Document extract:
My question is about a paper I found in the Internet. It' by Robert Tykot and it's about carbon dating of a number of different sardinian locations: its title is: "Social Dynamics of the prehistoric central mediterranean" (Univ. London - 1999)
In the table reporting his (and other researchers') results there appear 7 columns, some of which I badly need help with (because I cannot find any agreement between this table and the Author's final conclusions)...
From left to right they read: (1) Site, (2) Context, (3) Lab N?, (4) 14C age, (5) Error, (6) 2sigma Calibrated age range (CALIB 3,0,3), (7)Reference. I do not think that column (3) and (7) are of any interest here and column (1) and (2) only serve the purpose of making the example complete.
In particular, what baffles me is the actual final dating of nuragic towers.
One example: (1) Nuraghe Duos Nuraghes, (2) Tower A floor , (3) I-14,774, (4) 4180, (5)+- 320, (6) cal. BC3333 (3075, 3067,3040) 2915, (7) MMA 3(1992): 278.

Data supplied:
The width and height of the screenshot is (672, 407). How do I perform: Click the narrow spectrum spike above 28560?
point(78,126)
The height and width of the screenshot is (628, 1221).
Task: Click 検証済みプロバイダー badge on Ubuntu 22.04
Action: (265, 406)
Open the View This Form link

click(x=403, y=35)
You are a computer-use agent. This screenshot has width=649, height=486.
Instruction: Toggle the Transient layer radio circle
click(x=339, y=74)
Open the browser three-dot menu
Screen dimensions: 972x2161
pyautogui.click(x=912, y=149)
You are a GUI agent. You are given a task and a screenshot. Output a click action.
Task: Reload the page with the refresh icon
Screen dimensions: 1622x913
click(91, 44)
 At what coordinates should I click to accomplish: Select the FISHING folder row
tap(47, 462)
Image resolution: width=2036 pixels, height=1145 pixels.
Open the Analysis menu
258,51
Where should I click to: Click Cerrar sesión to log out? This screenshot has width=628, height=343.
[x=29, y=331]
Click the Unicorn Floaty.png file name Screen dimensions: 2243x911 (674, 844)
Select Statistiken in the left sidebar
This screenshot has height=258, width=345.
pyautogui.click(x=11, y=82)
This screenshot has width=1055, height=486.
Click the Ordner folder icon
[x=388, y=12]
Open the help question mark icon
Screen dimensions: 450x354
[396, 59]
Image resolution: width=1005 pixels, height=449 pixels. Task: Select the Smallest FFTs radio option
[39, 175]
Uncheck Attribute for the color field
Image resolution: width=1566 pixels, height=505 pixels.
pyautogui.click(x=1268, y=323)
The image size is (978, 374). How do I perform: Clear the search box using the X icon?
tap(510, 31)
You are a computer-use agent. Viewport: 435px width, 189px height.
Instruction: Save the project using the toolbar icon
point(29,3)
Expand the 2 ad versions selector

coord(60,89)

Tasks and exercises:
a: From the carbon-dating post, list the headings of every table column except the two the writer says are not of any interest.
b: Write the next part of the post on carbon dating of Sardinian sites, picking up after its final sentence.
None of the items is needed here.

Exercise answers:
a:
Site
Context
14C age
Error
2sigma Calibrated age range (CALIB 3,0,3)

b:
According to my (scarce and primitive) understanding, I should subtract 1995 from 4180 and then allow for a mistake of plus or minus 320 yrs.: this procedure should yeld two hypothetical dates (in my reckoning: 1905 - 2545) high and low limits to which the building of the tower may be attributed. In column (6) I dont find any of these numbers, though. Not that this bothers me, really, though if any of you can explain my mistake I would very much appreciate it...
My final question is, in fact:
How does this table (existing for many different Nuraghi, of course, with slightly different figures) accord with the Author's conclusions that attribute the prehistoric period Nuragic I to 1600-1300 a.C.?
Thank you in advance, for your patience Smile

The crux is: Is column 4 the calibrated radiocarbon age or the uncalibrated age?
To calibrate a radiocarbon measurement of 'age at death' of the sample to a calendar date it has to be filtered through a calibration curve.

Also why are you subtracting 1995 from 4180? Is this a reference to BP (before present)? If so BP measurements are take from before 1950.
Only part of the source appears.